== What you should do ==
Substitute "Screen size" for every "Viewport" in the material below, leaving everything else unchanged, and omit the pictures from your answer.

Rows on where targets appear:
[Start]

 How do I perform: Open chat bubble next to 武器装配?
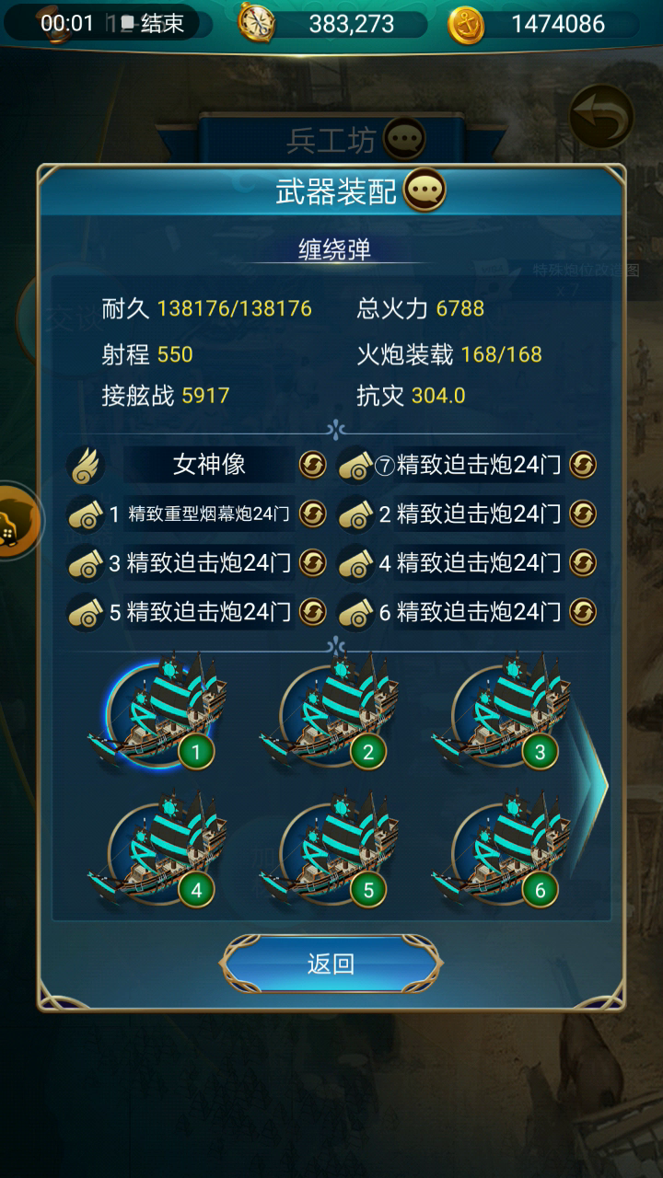pos(425,191)
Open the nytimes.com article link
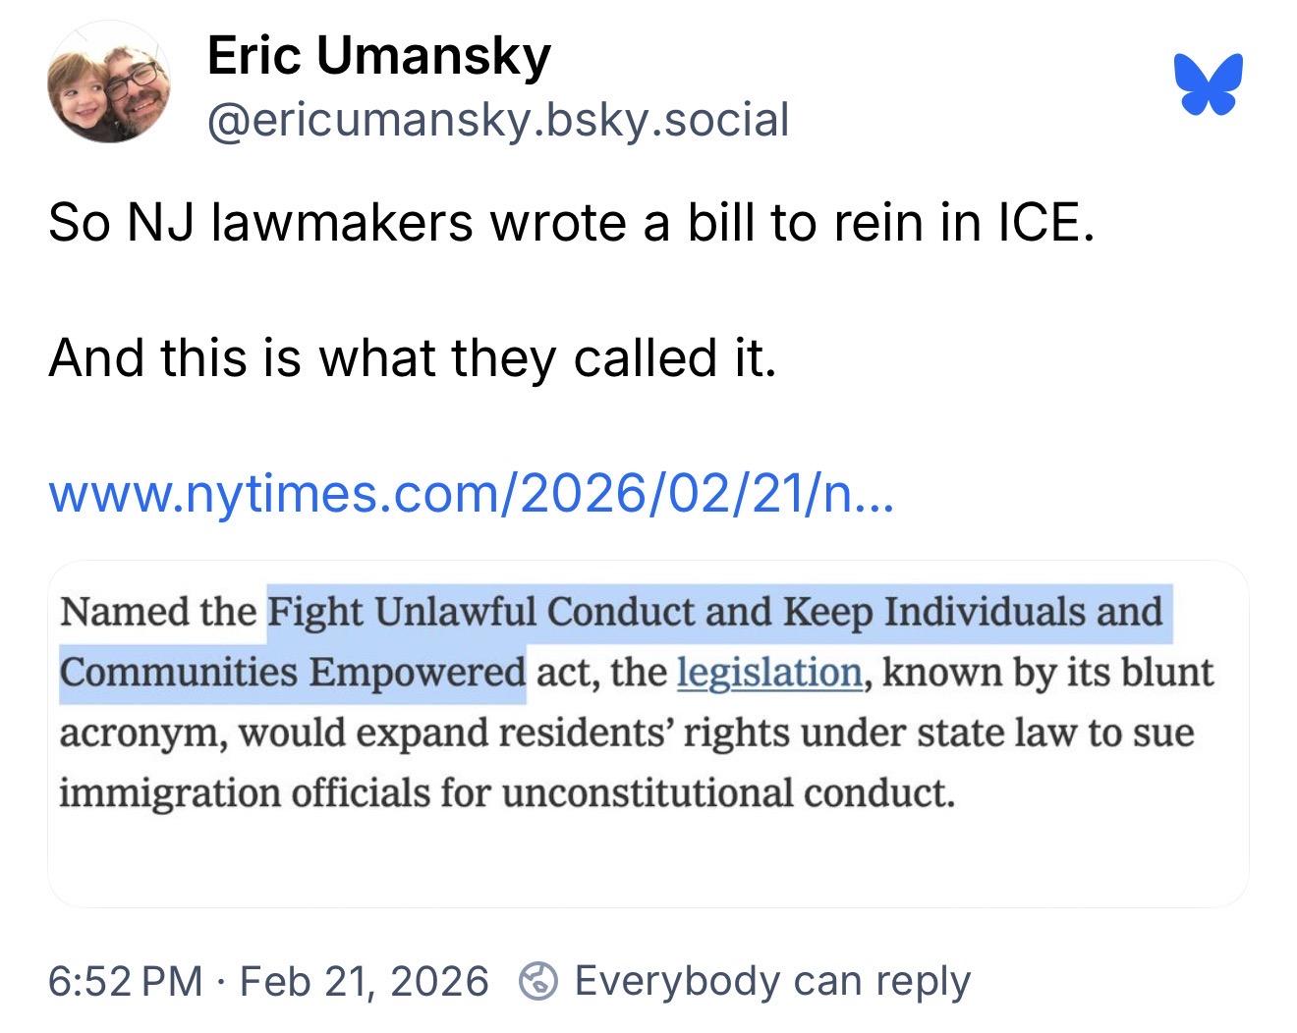The height and width of the screenshot is (1033, 1297). coord(471,494)
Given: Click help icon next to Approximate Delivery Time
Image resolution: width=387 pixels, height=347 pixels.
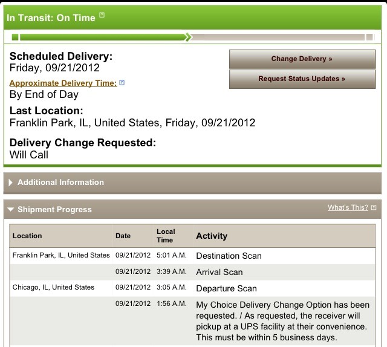Looking at the screenshot, I should pos(122,83).
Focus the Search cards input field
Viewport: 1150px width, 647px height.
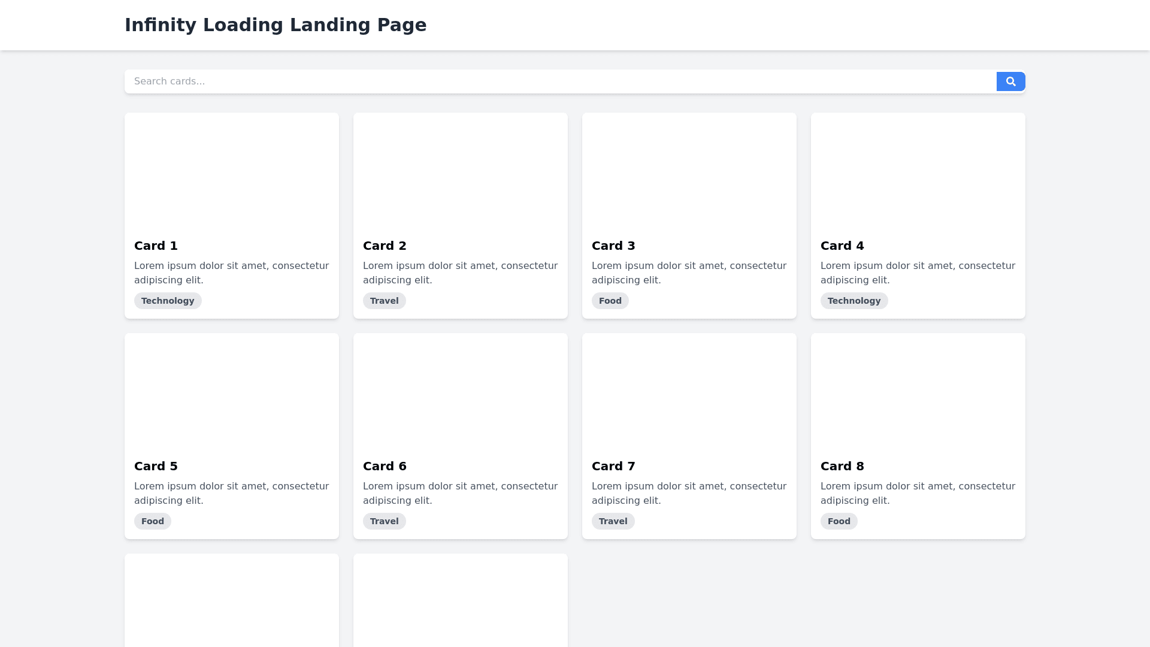coord(560,81)
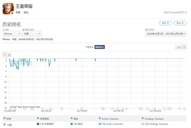Click the lock icon in the 保存 button
Image resolution: width=191 pixels, height=128 pixels.
click(x=168, y=23)
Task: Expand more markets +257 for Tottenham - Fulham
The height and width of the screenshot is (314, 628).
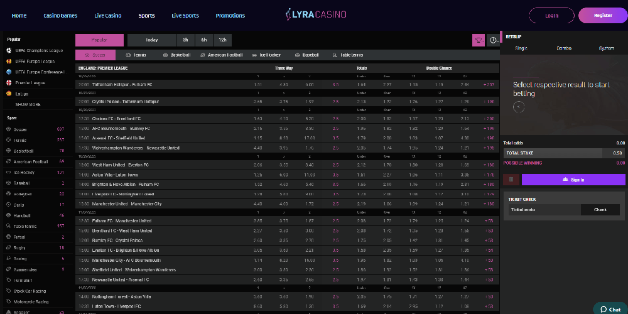Action: point(489,84)
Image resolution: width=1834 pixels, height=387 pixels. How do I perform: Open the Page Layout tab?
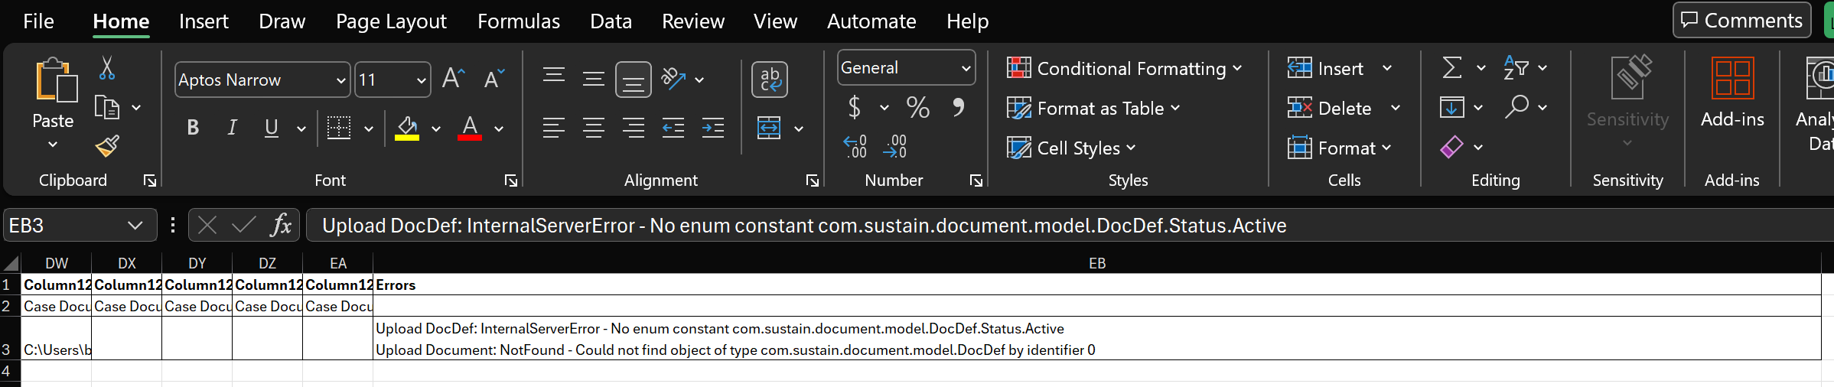click(x=391, y=21)
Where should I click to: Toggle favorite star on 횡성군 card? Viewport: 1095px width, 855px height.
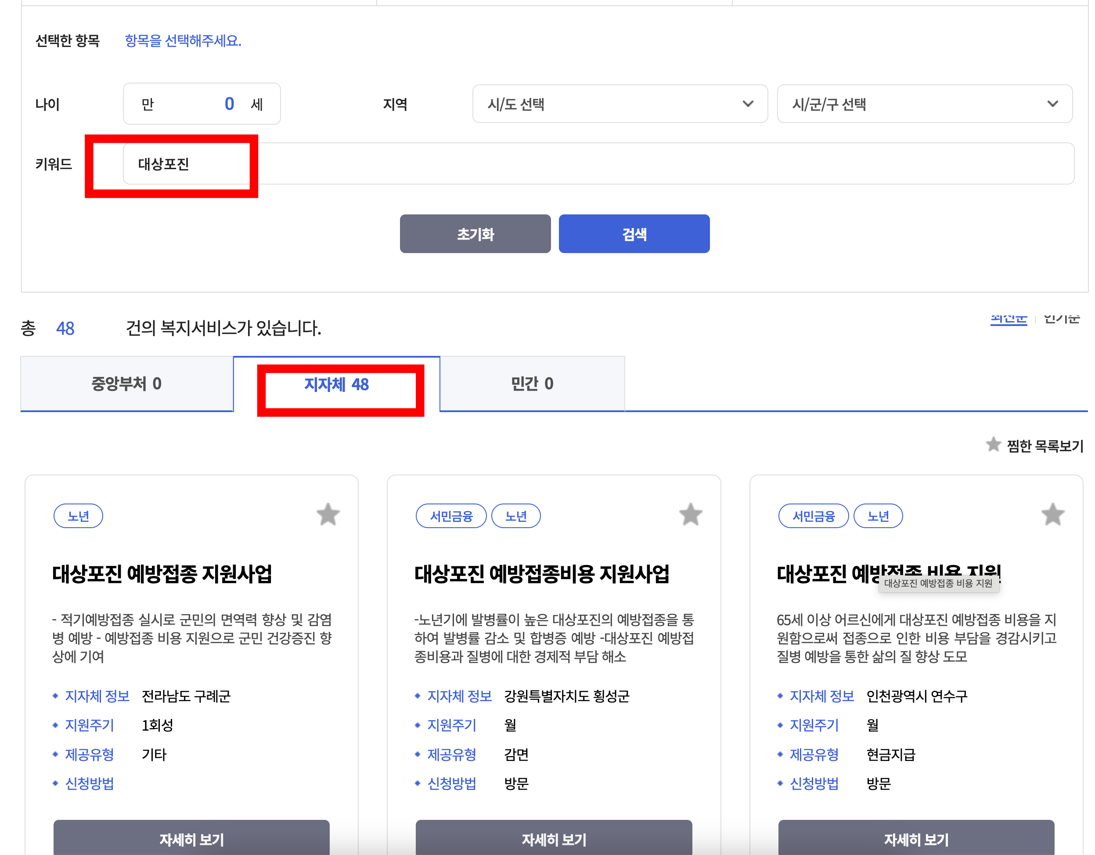691,514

[End]

== Correct result ==
 How do I perform: Open chat bubble next to 武器装配?
pos(425,191)
Open the nytimes.com article link
The height and width of the screenshot is (1033, 1297). coord(471,494)
Given: Click help icon next to Approximate Delivery Time
Image resolution: width=387 pixels, height=347 pixels.
Looking at the screenshot, I should pos(122,83).
Focus the Search cards input field
Screen size: 1150px width, 647px height.
coord(560,81)
Click the lock icon in the 保存 button
Image resolution: width=191 pixels, height=128 pixels.
click(x=168, y=23)
Task: Expand more markets +257 for Tottenham - Fulham
The height and width of the screenshot is (314, 628).
Action: point(489,84)
Image resolution: width=1834 pixels, height=387 pixels. How do I perform: Open the Page Layout tab?
click(x=391, y=21)
Where should I click to: Toggle favorite star on 횡성군 card? Screen size: 1095px width, 855px height.
691,514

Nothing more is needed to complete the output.